**SHORT TASK:**
Rewrite the listing below, swapping every "The image size is" for "Screenshot size:" and leaving everything else unchanged.

**Click-target data:**
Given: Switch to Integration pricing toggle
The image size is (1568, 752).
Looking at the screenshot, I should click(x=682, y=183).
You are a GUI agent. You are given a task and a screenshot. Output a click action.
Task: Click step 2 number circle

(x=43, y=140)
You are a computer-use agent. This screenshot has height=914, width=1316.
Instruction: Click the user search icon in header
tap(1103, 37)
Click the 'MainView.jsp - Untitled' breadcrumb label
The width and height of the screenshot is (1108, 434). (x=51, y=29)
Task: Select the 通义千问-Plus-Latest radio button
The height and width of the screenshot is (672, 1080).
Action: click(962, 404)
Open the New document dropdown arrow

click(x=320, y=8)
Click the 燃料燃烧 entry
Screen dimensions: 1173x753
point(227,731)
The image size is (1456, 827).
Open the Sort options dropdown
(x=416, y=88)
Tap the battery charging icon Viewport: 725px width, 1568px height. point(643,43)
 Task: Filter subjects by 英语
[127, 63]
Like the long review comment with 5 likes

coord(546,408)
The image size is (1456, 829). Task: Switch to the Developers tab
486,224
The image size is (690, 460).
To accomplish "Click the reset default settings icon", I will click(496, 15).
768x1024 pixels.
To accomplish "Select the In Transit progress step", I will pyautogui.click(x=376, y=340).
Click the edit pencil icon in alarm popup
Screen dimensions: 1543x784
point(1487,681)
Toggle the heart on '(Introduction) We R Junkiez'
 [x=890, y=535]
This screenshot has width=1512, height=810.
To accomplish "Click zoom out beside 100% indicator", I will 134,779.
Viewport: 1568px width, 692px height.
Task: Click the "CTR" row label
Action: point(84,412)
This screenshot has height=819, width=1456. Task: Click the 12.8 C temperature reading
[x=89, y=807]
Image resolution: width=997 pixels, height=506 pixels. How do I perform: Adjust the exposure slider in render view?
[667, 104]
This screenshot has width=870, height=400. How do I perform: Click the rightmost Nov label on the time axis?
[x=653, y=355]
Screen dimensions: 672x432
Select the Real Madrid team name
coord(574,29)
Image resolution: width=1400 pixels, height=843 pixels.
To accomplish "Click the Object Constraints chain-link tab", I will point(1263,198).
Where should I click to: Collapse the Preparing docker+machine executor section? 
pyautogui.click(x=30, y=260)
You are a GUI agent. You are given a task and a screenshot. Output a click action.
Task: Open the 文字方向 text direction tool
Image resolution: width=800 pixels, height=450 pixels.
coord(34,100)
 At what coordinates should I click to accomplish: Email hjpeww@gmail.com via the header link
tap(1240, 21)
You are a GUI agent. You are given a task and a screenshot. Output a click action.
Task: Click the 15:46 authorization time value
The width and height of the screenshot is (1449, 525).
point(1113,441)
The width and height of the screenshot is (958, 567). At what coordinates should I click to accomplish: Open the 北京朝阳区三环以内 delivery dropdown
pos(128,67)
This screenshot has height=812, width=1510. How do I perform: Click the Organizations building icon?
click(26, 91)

**WRITTEN REPLY:**
Given: Switch to Integration pricing toggle
Screenshot size: (1568, 752).
Looking at the screenshot, I should click(x=682, y=183).
You are a GUI agent. You are given a task and a screenshot. Output a click action.
Task: Click step 2 number circle

(x=43, y=140)
You are a computer-use agent. This screenshot has height=914, width=1316.
Instruction: Click the user search icon in header
tap(1103, 37)
Click the 'MainView.jsp - Untitled' breadcrumb label
The width and height of the screenshot is (1108, 434). (x=51, y=29)
Task: Select the 通义千问-Plus-Latest radio button
The height and width of the screenshot is (672, 1080).
Action: click(962, 404)
Open the New document dropdown arrow

click(x=320, y=8)
Click the 燃料燃烧 entry
Screen dimensions: 1173x753
point(227,731)
Screenshot size: (1456, 827).
Open the Sort options dropdown
(x=416, y=88)
Tap the battery charging icon Viewport: 725px width, 1568px height. point(643,43)
 Task: Filter subjects by 英语
[127, 63]
Like the long review comment with 5 likes

coord(546,408)
Screenshot size: (1456, 829). Task: Switch to the Developers tab
486,224
Screenshot size: (690, 460).
To accomplish "Click the reset default settings icon", I will click(496, 15).
768x1024 pixels.
To accomplish "Select the In Transit progress step", I will pyautogui.click(x=376, y=340).
Click the edit pencil icon in alarm popup
Screen dimensions: 1543x784
point(1487,681)
Toggle the heart on '(Introduction) We R Junkiez'
 [x=890, y=535]
This screenshot has width=1512, height=810.
To accomplish "Click zoom out beside 100% indicator", I will 134,779.
Viewport: 1568px width, 692px height.
Task: Click the "CTR" row label
Action: point(84,412)
This screenshot has height=819, width=1456. Task: Click the 12.8 C temperature reading
[x=89, y=807]
Image resolution: width=997 pixels, height=506 pixels. How do I perform: Adjust the exposure slider in render view?
[667, 104]
This screenshot has width=870, height=400. How do I perform: Click the rightmost Nov label on the time axis?
[x=653, y=355]
Screen dimensions: 672x432
Select the Real Madrid team name
coord(574,29)
Image resolution: width=1400 pixels, height=843 pixels.
To accomplish "Click the Object Constraints chain-link tab", I will point(1263,198).
Where should I click to: Collapse the Preparing docker+machine executor section? 
pyautogui.click(x=30, y=260)
You are a GUI agent. You are given a task and a screenshot. Output a click action.
Task: Open the 文字方向 text direction tool
Image resolution: width=800 pixels, height=450 pixels.
coord(34,100)
 At what coordinates should I click to accomplish: Email hjpeww@gmail.com via the header link
tap(1240, 21)
You are a GUI agent. You are given a task and a screenshot. Output a click action.
Task: Click the 15:46 authorization time value
The width and height of the screenshot is (1449, 525).
point(1113,441)
The width and height of the screenshot is (958, 567). At what coordinates should I click to accomplish: Open the 北京朝阳区三环以内 delivery dropdown
pos(128,67)
This screenshot has height=812, width=1510. How do I perform: Click the Organizations building icon?
click(26, 91)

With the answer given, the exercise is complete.